Remember the name? This jersey proudly sported a '100 years of top flight football' logo complete with Dixie Dean on the sleeve but for some reason doesn't seem to have been remembered by Blues with any great fondness.
The shirt that witnessed Everton's last triumph at Anfield in front of fans to date and brought the Blues into the new millennium but it seems we don't all want to party like it's 1999.
This kit featured a representation of Archibald Leitch's distinctive criss-crossed steelwork from the upper tier of the Bullens Road stand but fans didnt' seem fussed on such flecks of colour on the shirt.

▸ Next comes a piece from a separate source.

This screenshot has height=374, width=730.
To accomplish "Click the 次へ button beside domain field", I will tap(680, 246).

The shirt worn in Everton's highest-ever Premier League finish - the heroic and seemingly unlikely fourth place - it also ushered in the Chang era with the prefix 'beer' for the only time. Perhaps its somewhat light hue counted against it?

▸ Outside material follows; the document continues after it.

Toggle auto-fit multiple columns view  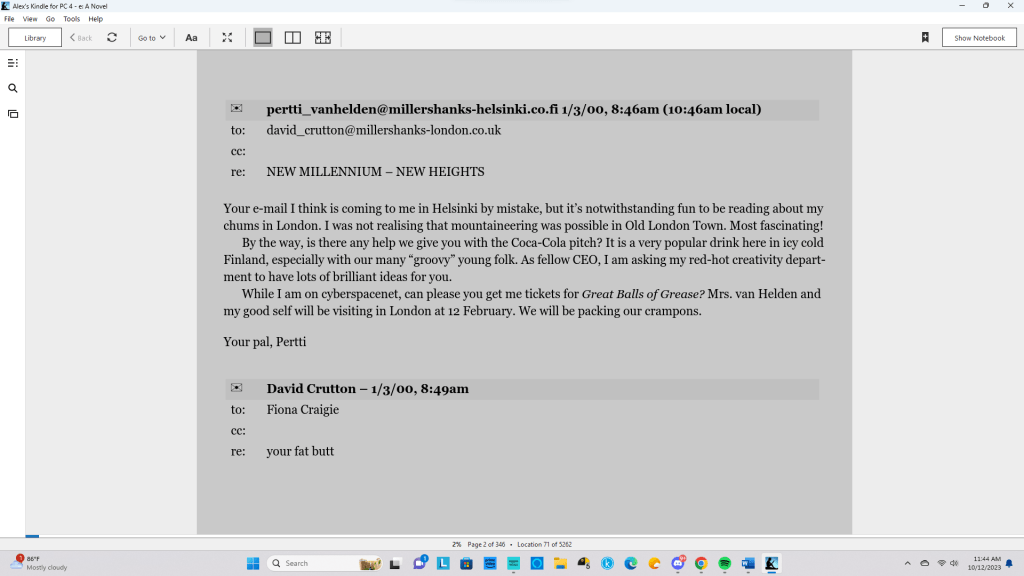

Another white triangular collar but seemingly better-liked, presumably due to its more manageable proportions than the 2009/10 model.
Some classic lines but blue socks as David Moyes' long reign finally came to a close.
What on face value seems like a fairly-traditional Everton kit, features a rather unorthodox-style round neck collar. Worn for the 3-0 demolition derby of Liverpool at Goodison Park.
As simplistic as modern Everton kits come. A classic look and this correspondent's personal favourite but it's not standing out from the crowd here.
The original, but seemingly not the best, this kit was also worn in 1991/92, Everton's last season in the Football League and featured a funky 'EFC' graphic on the sleeve.
A strong showing for this fan-inspired kit which saw manufacturers Umbro consulting with thousands of members of the fanbase over a 15-month period to canvas opinion.
So last season but unlike the team who wore it and just escaped the drop after recording the lowest equivalent points total in Everton's history, this kit makes it into the top half.
More hummel chevrons and a touch of yellow but not as popular as the previous season as you'll see below.
Simple but effective for Ronald Koeman's only full season at the club. A smidgen of amber rather than Dutch orange but that's more palatable than showing off your red Christmas tree to Blues fans.
A hint of amber and the old Umbro diamonds, are fans eyes lit up by realtively recent nostalgia for Yakubu's goals and European nights at Goodison?
Worn for the first time in the 1995 FA Cup victory - Everton's last major trophy to date - albeit with NEC sponsorship for the final time, this kit features the unusual black and blue hooped socks but is also associated with some swashbuckling displays.
A sturdier material and collar gave this kit an almost polo shirt or even rugby jersey feel but the hint of amber doesn't seem to have done it much harm.
Plenty of memories for this one with 'The Great Escape' against Wimbledon in 1994 and Joe Royle's 'Dogs of War' marching to the FA Cup final the following season. One of Umbro's crest within a shield designs favoured at the time.
A surprise high flier perhaps, this kit features a real 'old skool' look. There's a grandad collar and the dark socks are reminiscent of the Everton kits worn by Dixie Dean et al before the Second World War. It's highly unlikely that our online voters recall such days but perhaps it harks back to a seemingly Golden Age at Goodison?
Sticking to that winning white sock combination but white blue turnovers, was this Everton's strongest Premier League side? They enjoyed an impressive run to the FA Cup final but peaked too early against Chelsea and despite an impressive showing, this kit finds itself the bridesmaid here too.
The Evertonian connoisseur's choice of white socks is offset by a plain blue collar although there's a thin white line down the side of the shirt. A kit that did better than expected from a season of disappointment in what proved to be Moyes' only bottom half finish after 2004.
Current manufacturers hummel's first offering but a curious winner given that it was from the lockdown season when hardly any fans got to go to matches and nobody got to see James Rodriguez wear it. Maybe Evertonians are intrigued by such novelty value or perhaps it's just a slick design?